Читать книгу Пиромания. Между Геростратом и Прометеем - Игорь Герцев - Страница 5
Пора домой
ОглавлениеУтро было холодным и пасмурным. Северный ветер дул с такой силой, словно злился тому, что вчера по календарю началась весна. Веревки, которыми палатки крепились к редким деревьям, немилосердно скрипели. Фанерный домик, где проснулась Грета, стоял на самом краю коммуны. Продуваемый насквозь, он вздрагивал и раскачивался под резкими порывами ветра.
Грета проснулась от собственного кашля, тяжелого и надрывного. Осторожно выглянула из-под грязного шерстяного одеяла и некоторое время смотрела на качающийся вместе со стеной плакат с Мэрилином Мэнсоном. Потом Грета попробовала выбраться из-под одеяла, но, ощутив холод, тут же спряталась обратно – погреться еще пару минут.
Ее приятель Курт сидел за столом и вырезал ножницами этикетки с консервных банок. Рядом – кусок фанеры с прибитыми фигурами из жести. Курт делал картины из подручного материала, считая себя поп-арт-авангардистом. Иногда, но не чаще, чем раз в два месяца, ему удавалось продать картину. Впрочем, денег от продажи хватало только на месяц жизни, не больше.
– Ну почему так холодно? – первое, что произнесла Грета, показываясь наконец из-под одеяла.
Курт сделал вид, что не услышал. Он закончил вырезать фрагмент банки, положил его на небольшой верстак в углу, накрыл деревянным бруском и пару раз ударил киянкой. Расплющив жестянку, Курт начал прибивать ее гвоздями к фанере.
– Сделай чая… – тихо попросила Грета.
– Занят, – сурово ответил Курт.
Грета резко встала.
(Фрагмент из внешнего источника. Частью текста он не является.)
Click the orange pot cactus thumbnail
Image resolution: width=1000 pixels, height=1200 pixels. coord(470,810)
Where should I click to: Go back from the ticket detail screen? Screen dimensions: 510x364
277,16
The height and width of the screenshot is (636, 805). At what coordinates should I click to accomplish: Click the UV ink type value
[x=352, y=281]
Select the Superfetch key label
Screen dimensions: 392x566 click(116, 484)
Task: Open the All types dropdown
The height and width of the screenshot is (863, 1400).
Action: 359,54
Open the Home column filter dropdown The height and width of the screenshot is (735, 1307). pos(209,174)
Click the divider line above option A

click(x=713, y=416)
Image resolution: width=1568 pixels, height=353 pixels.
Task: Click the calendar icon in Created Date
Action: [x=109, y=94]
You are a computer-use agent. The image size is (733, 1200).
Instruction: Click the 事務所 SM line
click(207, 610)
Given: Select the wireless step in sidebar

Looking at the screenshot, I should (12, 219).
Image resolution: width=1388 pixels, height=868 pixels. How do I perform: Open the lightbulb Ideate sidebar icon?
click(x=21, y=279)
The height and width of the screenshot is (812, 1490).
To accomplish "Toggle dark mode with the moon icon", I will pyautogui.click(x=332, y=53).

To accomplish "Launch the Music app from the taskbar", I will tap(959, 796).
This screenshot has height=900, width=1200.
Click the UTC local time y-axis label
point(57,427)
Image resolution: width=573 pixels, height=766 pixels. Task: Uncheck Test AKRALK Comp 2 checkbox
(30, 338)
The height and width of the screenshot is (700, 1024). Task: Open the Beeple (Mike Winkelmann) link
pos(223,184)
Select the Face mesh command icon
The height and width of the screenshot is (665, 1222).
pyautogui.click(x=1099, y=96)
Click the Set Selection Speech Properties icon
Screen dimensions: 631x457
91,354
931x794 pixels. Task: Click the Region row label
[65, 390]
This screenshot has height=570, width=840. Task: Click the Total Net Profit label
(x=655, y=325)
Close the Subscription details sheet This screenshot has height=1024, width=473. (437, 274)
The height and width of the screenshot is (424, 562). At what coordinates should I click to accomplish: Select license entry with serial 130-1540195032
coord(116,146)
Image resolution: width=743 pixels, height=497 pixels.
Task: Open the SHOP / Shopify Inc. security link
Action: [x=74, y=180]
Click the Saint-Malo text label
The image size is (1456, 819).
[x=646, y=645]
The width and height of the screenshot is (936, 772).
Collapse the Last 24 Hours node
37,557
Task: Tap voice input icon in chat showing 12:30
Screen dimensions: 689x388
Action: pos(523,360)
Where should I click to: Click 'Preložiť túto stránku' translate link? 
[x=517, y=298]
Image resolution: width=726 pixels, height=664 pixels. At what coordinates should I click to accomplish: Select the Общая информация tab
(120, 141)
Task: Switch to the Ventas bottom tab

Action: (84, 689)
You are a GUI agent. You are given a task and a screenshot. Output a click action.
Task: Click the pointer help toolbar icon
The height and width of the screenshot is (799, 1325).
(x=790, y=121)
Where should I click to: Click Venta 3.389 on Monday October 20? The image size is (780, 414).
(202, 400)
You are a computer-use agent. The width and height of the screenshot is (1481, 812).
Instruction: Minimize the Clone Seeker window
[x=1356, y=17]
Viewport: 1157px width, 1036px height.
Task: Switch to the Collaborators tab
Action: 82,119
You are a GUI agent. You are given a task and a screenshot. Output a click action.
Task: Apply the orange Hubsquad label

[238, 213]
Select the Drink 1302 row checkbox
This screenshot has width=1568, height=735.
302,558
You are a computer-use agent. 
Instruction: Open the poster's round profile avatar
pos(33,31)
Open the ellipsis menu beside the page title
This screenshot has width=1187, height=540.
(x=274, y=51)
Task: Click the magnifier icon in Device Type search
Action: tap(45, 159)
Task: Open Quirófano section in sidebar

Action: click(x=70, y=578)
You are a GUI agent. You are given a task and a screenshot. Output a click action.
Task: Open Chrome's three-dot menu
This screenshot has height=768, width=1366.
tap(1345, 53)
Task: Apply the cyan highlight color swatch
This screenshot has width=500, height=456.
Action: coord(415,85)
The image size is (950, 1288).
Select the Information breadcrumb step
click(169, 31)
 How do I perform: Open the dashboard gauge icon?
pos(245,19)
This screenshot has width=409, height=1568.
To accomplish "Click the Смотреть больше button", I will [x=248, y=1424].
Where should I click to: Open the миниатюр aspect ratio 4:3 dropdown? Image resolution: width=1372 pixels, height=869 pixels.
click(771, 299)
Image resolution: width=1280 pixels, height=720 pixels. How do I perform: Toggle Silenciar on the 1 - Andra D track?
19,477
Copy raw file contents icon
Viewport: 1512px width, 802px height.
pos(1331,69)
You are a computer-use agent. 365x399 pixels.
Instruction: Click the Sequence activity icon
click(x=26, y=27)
Спала она прямо в одежде, грязные волосы сбились и торчали в разные стороны разноцветными пучками. Грета подошла к чайнику и включила его. Чайник зашипел, а Грета вернулась к кровати и снова нырнула под одеяло, по пути нажав кнопку магнитолы, из которой застучал жесткий индастриал. Курт спокойно отложил в сторону киянку и остаток банки, подошел к магнитоле и выключил ее.
– Налей чая, – повторила Грета умоляюще.
Курт взял с криво прибитой полки квадратную банку, открыл крышку и посмотрел внутрь.
– Чай кончился, – почти довольно сообщил он и стал ножницами резать пустую банку.
Чайник закипел и выключился. Грета поднялась, взяла с верстака чашку и налила кипятку.
– А сахар?
– Сахар кончился позавчера.
Грета завернулась в одеяло, села на край кровати и начала с отвращением отхлебывать пустой кипяток из чашки.
– Кажется, я заболела.
В резко открывшуюся дверь без стука вбежал Ральф, длинноволосый парень, с листом бумаги в руках.
– Смотри, чего нашел. – Он протянул Курту объявление.
Не отрываясь от работы, Курт глянул, тут же отложил молоток и взял мятый лист бумаги.
– Думаешь, она? Штука евро?
– Ну сам посмотри. – Парень кинулся к Грете, сдернул с нее одеяло, попытался пригладить волосы, поднял за подбородок лицо.
Грета резко вырвалась.
Фотографию сделали полгода назад. Грета была на ней в школьной форме. Темно-каштановые волосы собраны в хвост. Ее карие глаза угрюмо смотрели в объектив. Ниже следовал крупный текст, что за любую информацию о местонахождении Греты Шульц родители готовы заплатить тысячу евро.
Глядя на фотографию, Курт с усмешкой произнес:
– Какой сладкий ребенок! Сколько, говоришь, тебе лет?
– Сколько надо! – огрызнулась Грета.
– Штуку за инфу о тебе, – радостно объявил Ральф.
– Пошел ты!
– Твои родаки платят штуку тому, кто тебя найдет. Везет же людям! Мои заплатят только за то, чтобы я домой не возвращался. Если бы даже у них была штука. – Ральф грубо заржал.
– Ты что, дурак?
– Не, я серьезно. Давай мы тебя сдадим, получим штуку, а потом ты снова вернешься к нам, если захочешь. Курт, как думаешь?
Курт оценивающе посмотрел на Грету.
– Думаю, это идея.
– Думаю, это не ваше дело, уроды тупые! – прервала их Грета.
Грета взяла объявление и посмотрела на свою фотографию.
– Пусть подавятся своими бабками.
Она сложила объявление и убрала его в карман. Подошла к заполненной окурками пепельнице, выбрала подлиннее и закурила.
– А может, действительно?.. – мечтательно сказал Курт. – Штука… Два месяца жить. На море скатать.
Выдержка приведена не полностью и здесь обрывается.